### EXCERPT
Objective: Assessment of the prevalence of the metabolic syndrome (MetS) and its components in Italian obese individuals. Methods: Cross-sectional estimate of MetS prevalence using the IDF definition in 635 obese (BMI ≧ 35 kg/m2) individuals (286 men, 349 women) aged 19–78 years hospitalised for mass excess treatment. Results: MetS prevalence was significantly (p < 0.001) higher in males (75.9%) than in females (61.9%), due to the increased prevalence of 4/5 involved abnormalities. A multivariate binary logistic regression analysis disclosed a contributory independent effect of ageing (p < 0.01–0.001), but not of BMI, whereas large waist circumference (p < 0.01) and high waist-to-hip ratio (p < 0.01) contributed to MetS prevalence only in women. Affected individuals were significantly older (males p = 0.022; females p < 0.001), affected men being younger than affected women (p < 0.01). The prevailing clinical picture included all abnormalities (21.2% in men, 22.2% in women); in minimal trait MetS (3/5 abnormalities), the prevailing combination was, beside central obesity, hypertension-hyperglycaemia in men (12.4%), and hypertension-dyslipidemia in women (19.4%). Conclusions: MetS is a highly prevalent condition among Italian obese individuals. Prevalence and combinations of involved abnormalities differ considerably between genders and suggest a different pathophysiology of the MetS in men and women, with possible relevance for prevention and treatment of the condition.

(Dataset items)
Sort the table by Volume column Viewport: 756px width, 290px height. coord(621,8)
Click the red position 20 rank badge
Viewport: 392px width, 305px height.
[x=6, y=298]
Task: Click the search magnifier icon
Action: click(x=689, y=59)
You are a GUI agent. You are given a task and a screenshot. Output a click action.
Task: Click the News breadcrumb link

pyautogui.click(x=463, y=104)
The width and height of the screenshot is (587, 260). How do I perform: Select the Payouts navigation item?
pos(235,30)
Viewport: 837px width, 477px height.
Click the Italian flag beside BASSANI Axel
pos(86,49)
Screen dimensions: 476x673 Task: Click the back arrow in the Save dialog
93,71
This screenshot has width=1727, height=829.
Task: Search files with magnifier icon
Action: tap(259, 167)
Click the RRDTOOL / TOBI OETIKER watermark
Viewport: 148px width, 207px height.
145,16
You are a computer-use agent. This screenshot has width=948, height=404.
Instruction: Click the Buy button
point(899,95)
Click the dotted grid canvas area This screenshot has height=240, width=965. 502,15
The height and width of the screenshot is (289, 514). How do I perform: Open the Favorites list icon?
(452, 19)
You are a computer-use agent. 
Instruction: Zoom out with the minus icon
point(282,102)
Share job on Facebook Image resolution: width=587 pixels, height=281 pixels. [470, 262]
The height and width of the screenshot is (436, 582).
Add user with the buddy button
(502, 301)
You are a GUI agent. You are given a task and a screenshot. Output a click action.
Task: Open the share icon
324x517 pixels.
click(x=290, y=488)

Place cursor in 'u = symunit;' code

### THE PROBLEM
For each statement below, state yes or no according to whether it agrees with the metabolic syndrome abstract above, and quote the words of the abstract that decide it.
1. Metabolic syndrome was more prevalent among the women studied than among the men.
2. BMI had an independent contributory effect on metabolic syndrome prevalence.
3. Among the affected individuals, the men were younger than the women.

### FINAL ANSWER
1. No: "MetS prevalence was significantly (p < 0.001) higher in males (75.9%) than in females (61.9%)"
2. No: "disclosed a contributory independent effect of ageing (p < 0.01–0.001), but not of BMI"
3. Yes: "affected men being younger than affected women (p < 0.01)"